Yo tenía 16 años y había leído La náusea, la novela de Jean Paul Sartre, escrita bajo el influjo de la mezcalina, y ya me trataba con los poetas nadaístas, con gonzaloarango, que así se firmó, hijo de un telegrafista aldeano, y con Amílcar U., que pese a la juventud se las arreglaba valido del francés del seminario para traducir a Rimbaud y para cantar las canciones de Edith Piaff cuando se pasaba de tragos. También yo quería convertirme en un poeta moderno. Y hacía esfuerzos por ver azules los caballos comunes y corrientes. Y de vez en cuando fumaba marihuana como Barba Jacob, incluso en la casa de mi tío el cura.

Mi tío empeñado en salvarme me recitaba en latín la bucólica de Virgilio que anunció el nacimiento de Jesús. Y solía decirme que la angustia de los filósofos de moda que yo estaba leyendo solo expresaba la sed de unas almas que habían dejado de considerarlo como el centro de la historia.

El cura a veces me invitaba a su casa. Y yo a veces aceptaba la invitación. No porque disfrutara con sus amonestaciones sustentadas en los estoicos griegos, en Cicerón y en Agustín de Hipona, sino porque me agradaba su parroquia remota, y me divertía el respeto que me reportaba el hecho de ser su sobrino. El párroco en esos pueblos de Antioquia como representante autorizado del cielo se repartía el poder con el boticario, que imperaba sobre las diarreas y los abscesos, y con el alcalde, que daba los puestos en la administración.

Allá después del desayuno solo quedaba aguardar el almuerzo.

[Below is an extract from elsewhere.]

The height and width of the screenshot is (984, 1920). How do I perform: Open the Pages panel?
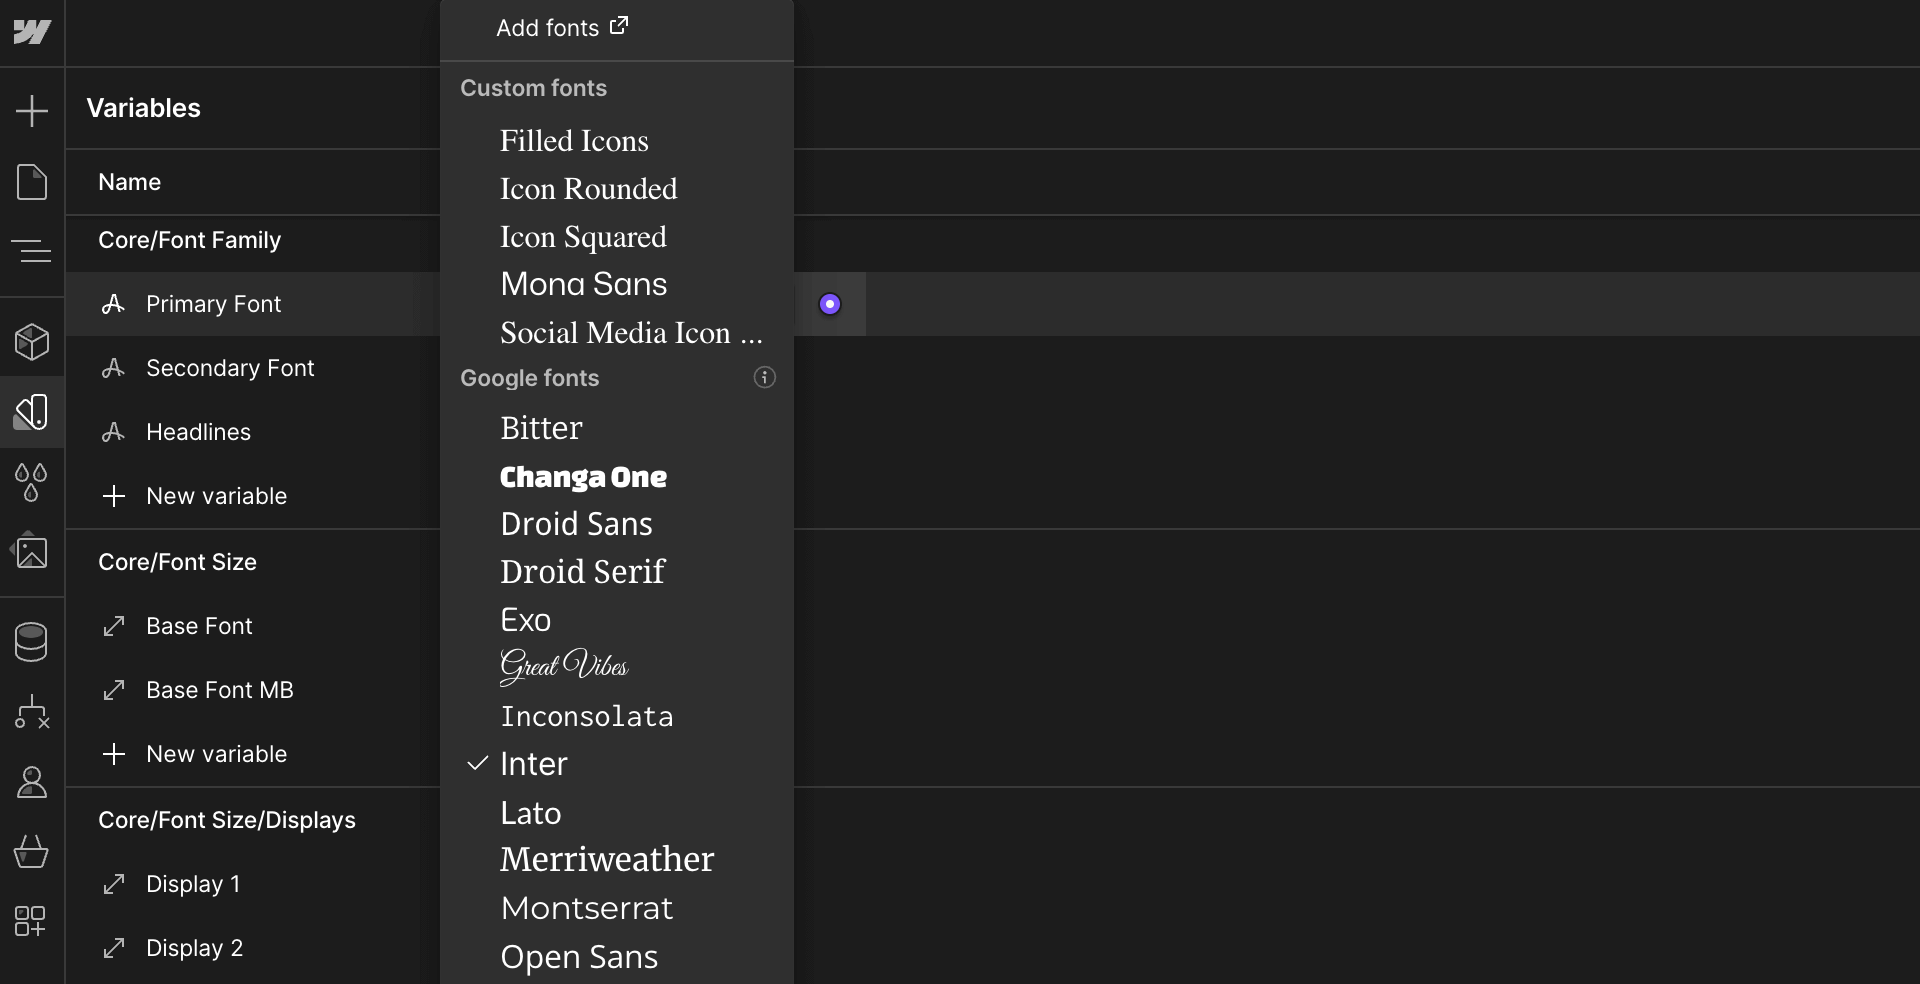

Después de almorzar se hacía una siesta ritual. A la siesta seguía la cabalgata vespertina con las jóvenes maestras de la escuela pública y sus novios. Y por las noches yo me entretenía explorando en la onda corta del radio Telefunken las noticias de la fecha, cundidas de interferencias, pues las mirlas desviaban la antena.

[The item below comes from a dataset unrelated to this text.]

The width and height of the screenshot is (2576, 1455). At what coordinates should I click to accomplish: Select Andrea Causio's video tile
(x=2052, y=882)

Aquella noche estuvieron animadas. Los guerrilleros de Fidel Castro habían tomado La Habana. Como el seminarista de una novela de Tomás Carrasquilla, yo comulgaba cada día por complacer al cura, para no humillar su fe, ya que me quería y yo lo quería, pero llevaba el diablo adentro y me identificaba mejor con los discursos apasionados de los ateos de la Sierra Maestra que con sus homilías. Y me atraía más la figura de Fidel que la del obispo cuya foto mi tío había entronizado en el despacho parroquial de una luz lechosa. Fidel era para mí el representante de un evangelio nuevo. El misionero de una generosidad nueva, de una caridad inédita. Tenía el aire de un Cristo indómito y encarnaba el porvenir.

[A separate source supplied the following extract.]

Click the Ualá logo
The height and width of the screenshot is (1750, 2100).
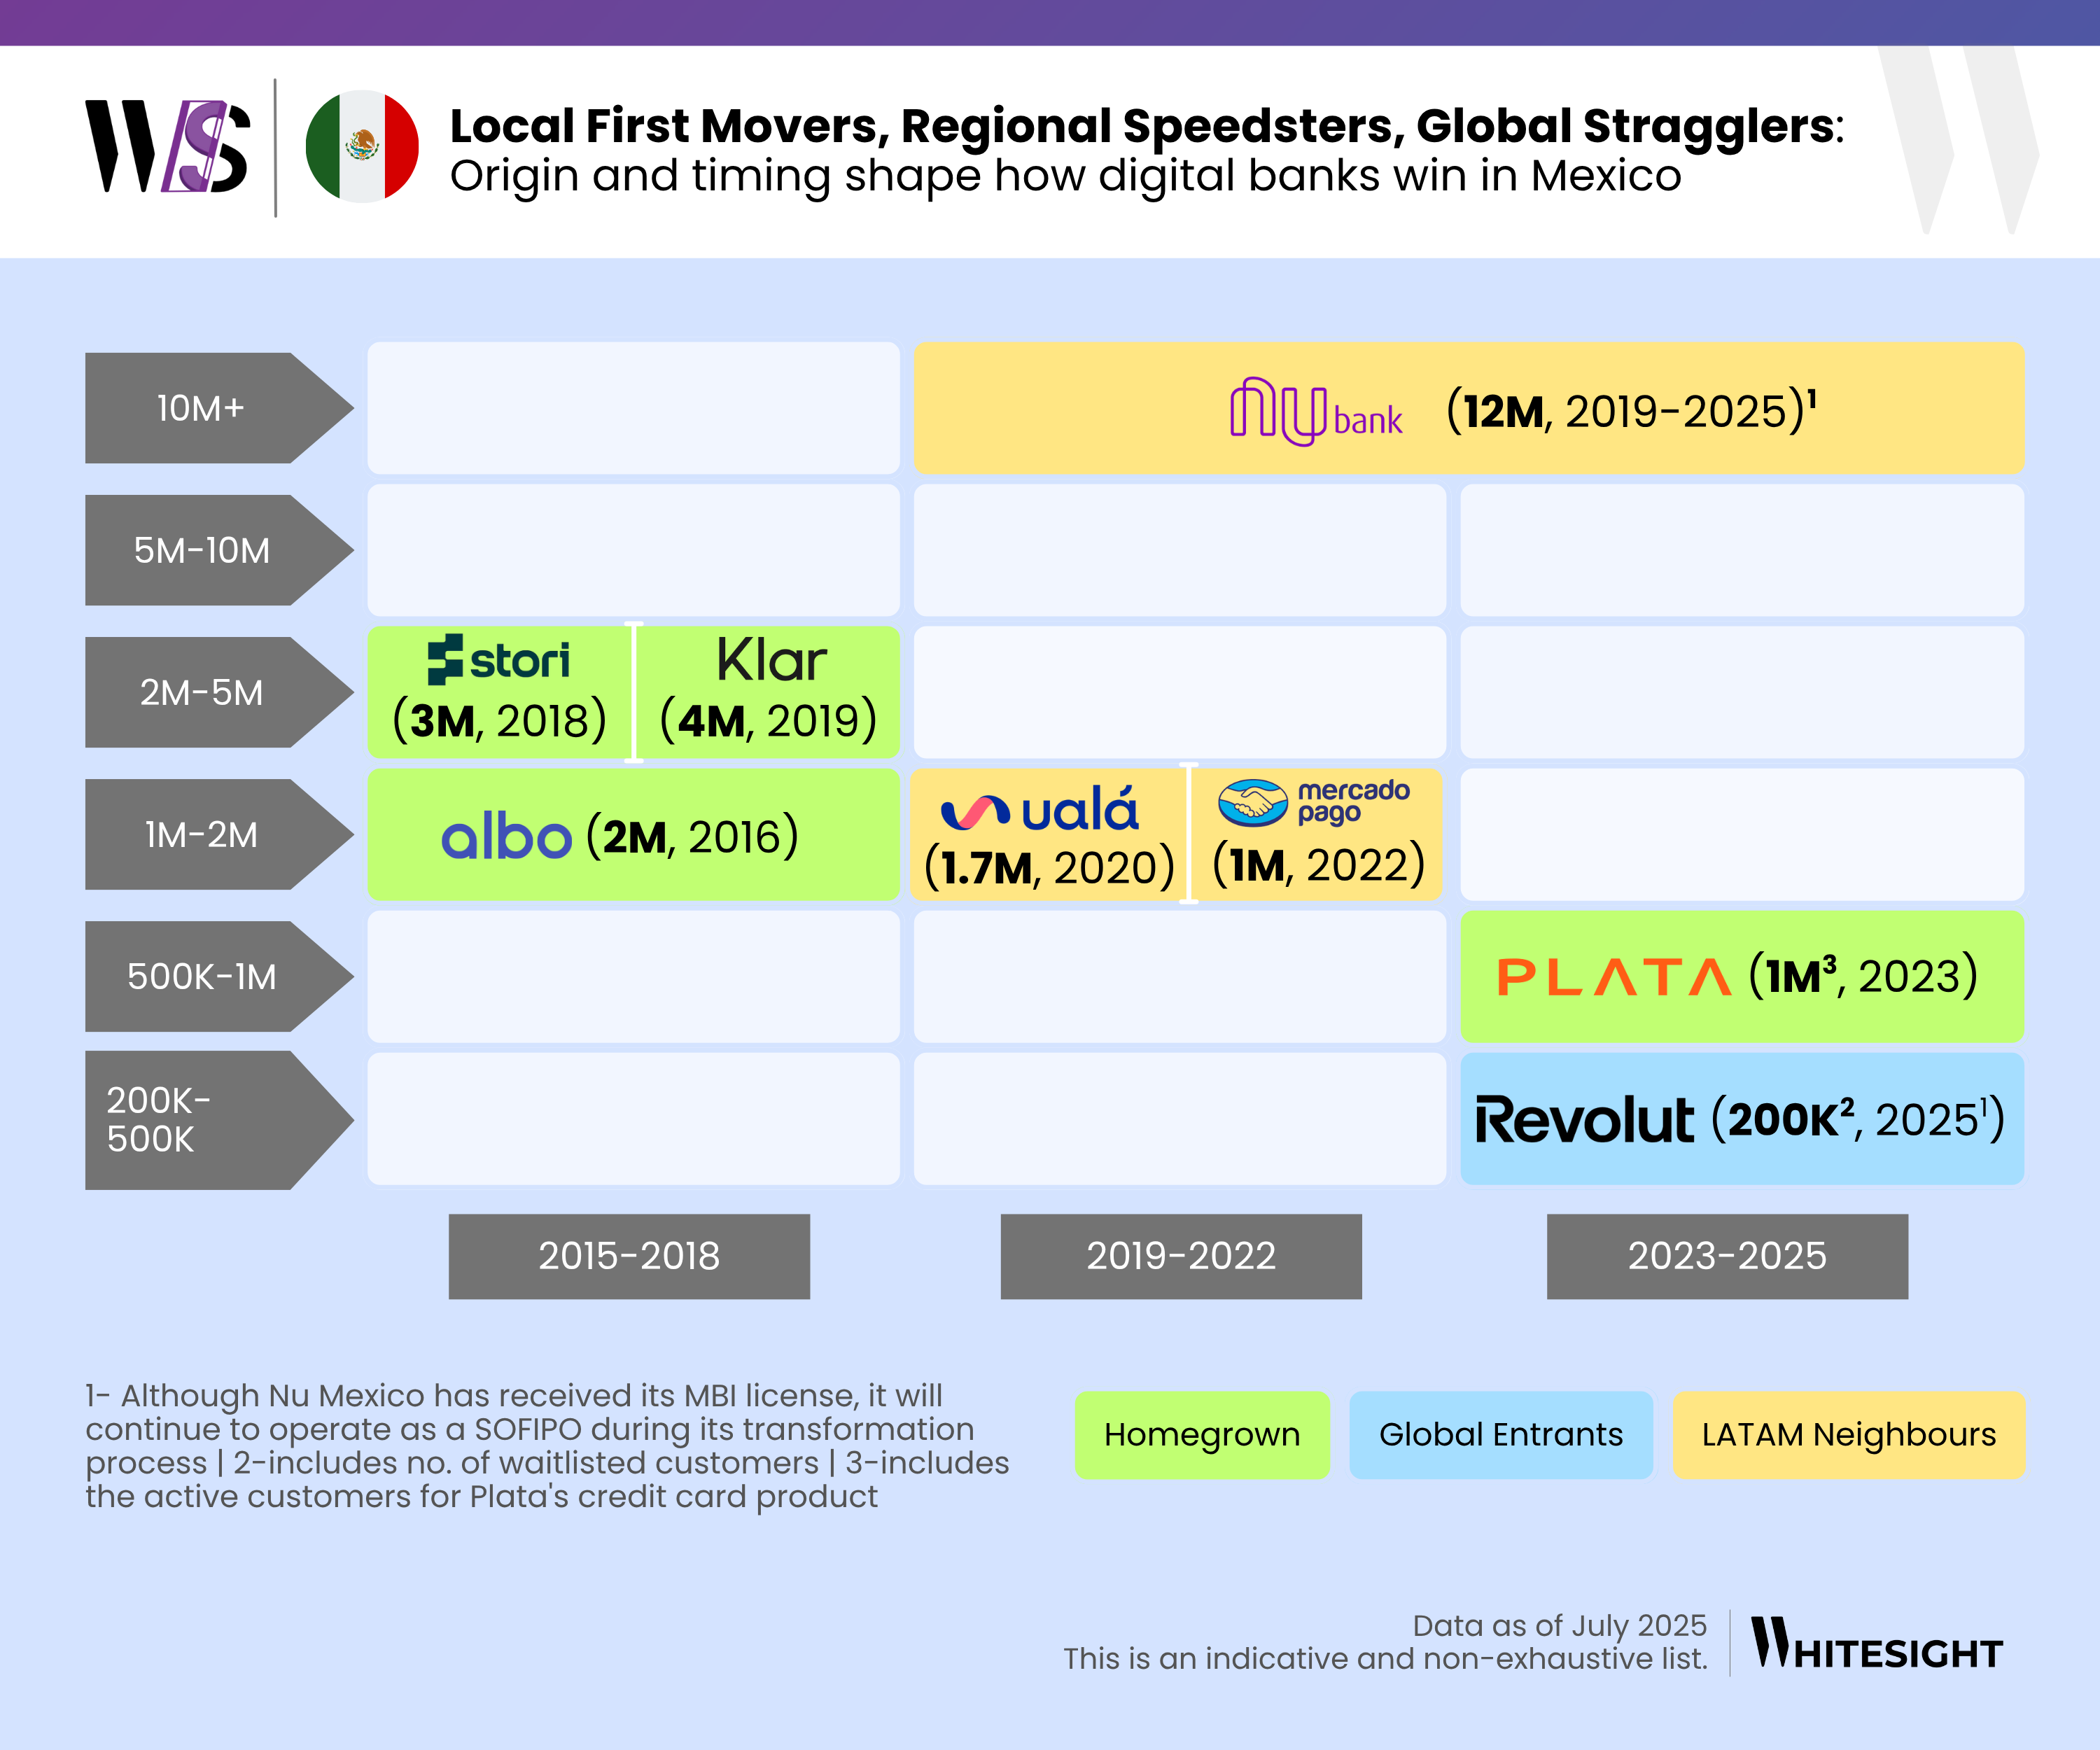pyautogui.click(x=1040, y=810)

Lo demás se sabe. La aurora de la liberación se resolvió en un totalitarismo cerrero. El trasplante del carácter asiático de Lenin y Stalin en el Caribe, donde inventaron el mambo, produjo un orden monstruoso. Y Cuba languideció en un idealismo huero, en una escolástica que hizo del error político un método dejando una herencia letal para todos nosotros. Pues acabó inspirando un montón de redentores ruines inclinados al crimen gratuito, hordas de secuestradores y atilas incendiarios.

Cuando la semana pasada, con ocasión de su visita ceremonial al Papa, la televisión volvió a mostrar a Fidel después de un largo eclipse, sentí una lástima infame por el anciano inválido. Y por mí. O mejor dicho por ese niño que como había perdido la fe en los santos de la iglesia de su tío necesitó un héroe. Un héroe que ahora es un anciano pasado de magro, y una metáfora de la agonía de unas ilusiones que pararon en un episodio farragoso y triste en la historia de Latinoamérica. Y cuyo rostro evoca el de un Quijote apaleado que se niega a recobrar la sensatez por obstinación quién sabe, o para no verse obligado a reconocer su vida como tragedia.